_TASK INSTRUCTIONS_
[A] Answer these questions from the passage on the Pythagorean school at Croton.
(i) According to Plato and Isocrates, what was Pythagoras known as above all else?
(ii) The Pythagoreans ate meals in common after the manner of which people?
(iii) What did Pythagoreans hold to be the highest reward humans could attain?
[B] Continue the passage about the Pythagorean school at Croton from the point where it stops.

Both Plato and Isocrates state that, above all else, Pythagoras was known as the founder of a new way of life. The organization Pythagoras founded at Croton was called a "school", but, in many ways, resembled a monastery. The adherents were bound by a vow to Pythagoras and each other, for the purpose of pursuing the religious and ascetic observances, and of studying his religious and philosophical theories. The members of the sect shared all their possessions in common and were devoted to each other to the exclusion of outsiders. Ancient sources record that the Pythagoreans ate meals in common after the manner of the Spartans. One Pythagorean maxim was "koinà tà phílōn" ("All things in common among friends"). Both Iamblichus and Porphyry provide detailed accounts of the organization of the school, although the primary interest of both writers is not historical accuracy, but rather to present Pythagoras as a divine figure, sent by the gods to benefit mankind. Iamblichus, in particular, presents the "Pythagorean Way of Life" as a pagan alternative to the Christian monastic communities of his own time. For Pythagoreans, the highest reward humans could attain was for their soul to join in the life of the gods and thus escape the cycle of reincarnation.

[Source records]
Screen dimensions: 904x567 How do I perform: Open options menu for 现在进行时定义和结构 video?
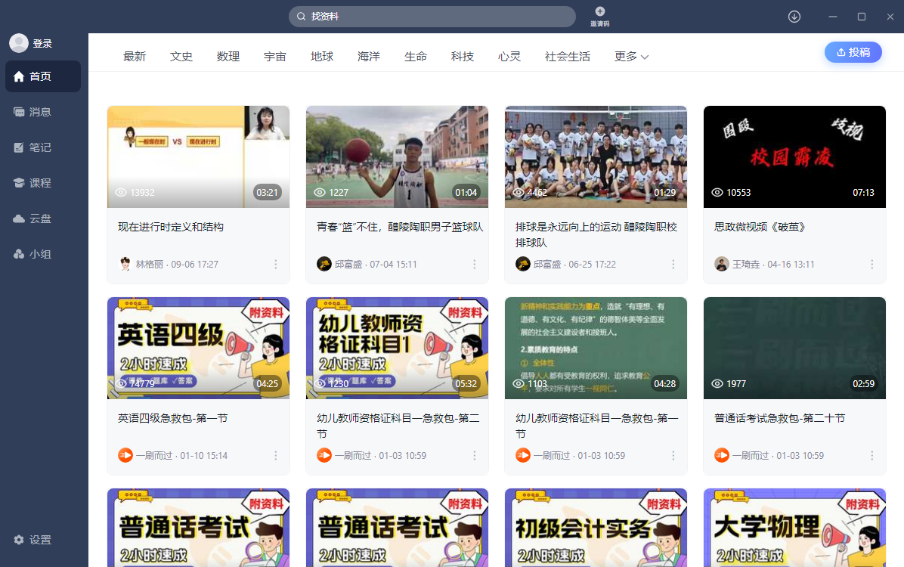[x=276, y=265]
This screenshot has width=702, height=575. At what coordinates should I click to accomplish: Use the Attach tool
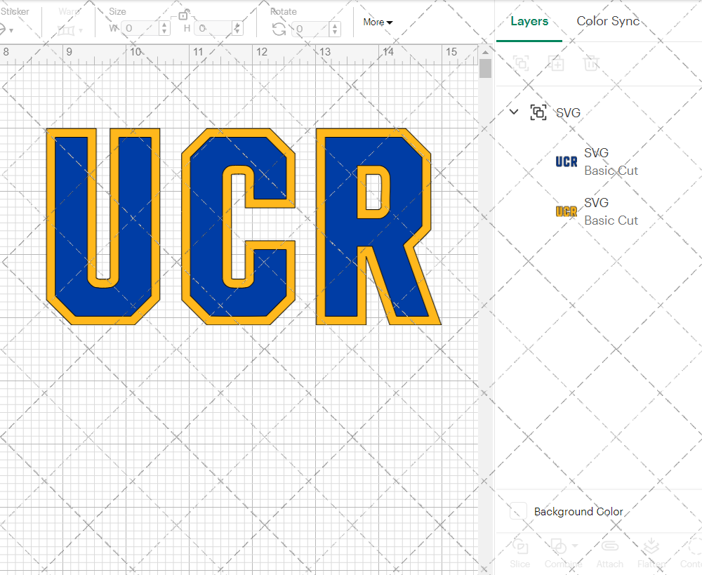tap(609, 553)
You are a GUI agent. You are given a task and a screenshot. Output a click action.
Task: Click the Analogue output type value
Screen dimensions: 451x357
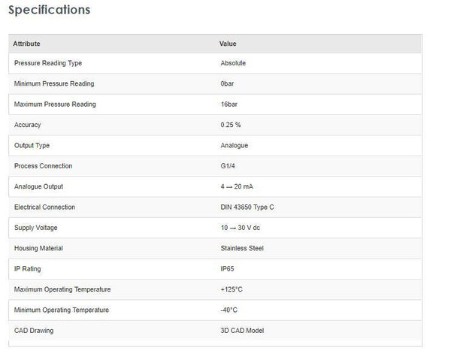[x=235, y=145]
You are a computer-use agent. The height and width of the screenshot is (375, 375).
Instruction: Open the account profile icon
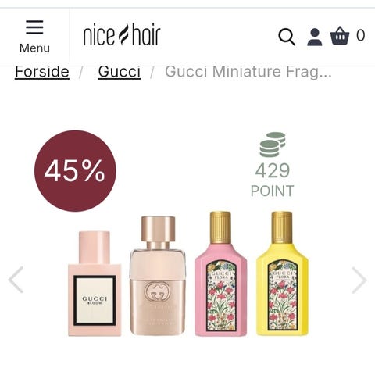(x=315, y=37)

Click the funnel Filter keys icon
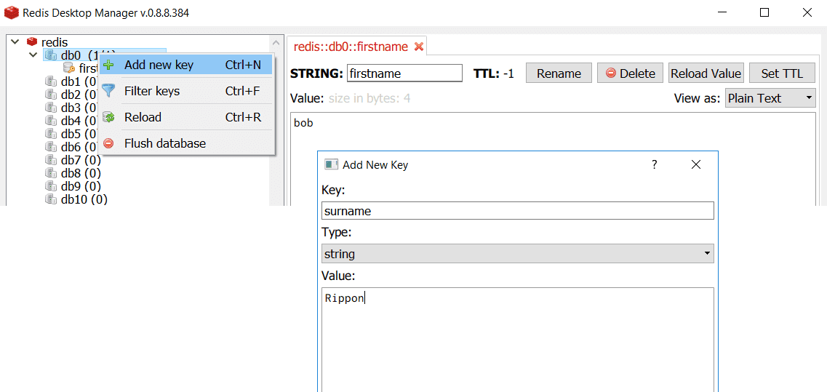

_ACTIVITY ANSWERS_
[A]
(i) The founder of a new way of life.
(ii) The Spartans.
(iii) For their soul to join in the life of the gods and thus escape the cycle of reincarnation.

[B]
Two groups existed within early Pythagoreanism: the mathematikoi ("learners") and the akousmatikoi ("listeners"). The akousmatikoi are traditionally identified by scholars as "old believers" in mysticism, numerology, and religious teachings; whereas the mathematikoi are traditionally identified as a more intellectual, modernist faction who were more rationalist and scientific. Gregory cautions that there was probably not a sharp distinction between them and that many Pythagoreans probably believed the two approaches were compatible. The study of mathematics and music may have been connected to the worship of Apollo. The Pythagoreans believed that music was a purification for the soul, just as medicine was a purification for the body. One anecdote of Pythagoras reports that when he encountered some drunken youths trying to break into the home of a virtuous woman, he sang a solemn tune with long spondees and the boys' "raging willfulness" was quelled. The Pythagoreans also placed particular emphasis on the importance of physical exercise; therapeutic dancing, daily morning walks along scenic routes, and athletics were major components of the Pythagorean lifestyle. Moments of contemplation at the beginning and end of each day were also advised.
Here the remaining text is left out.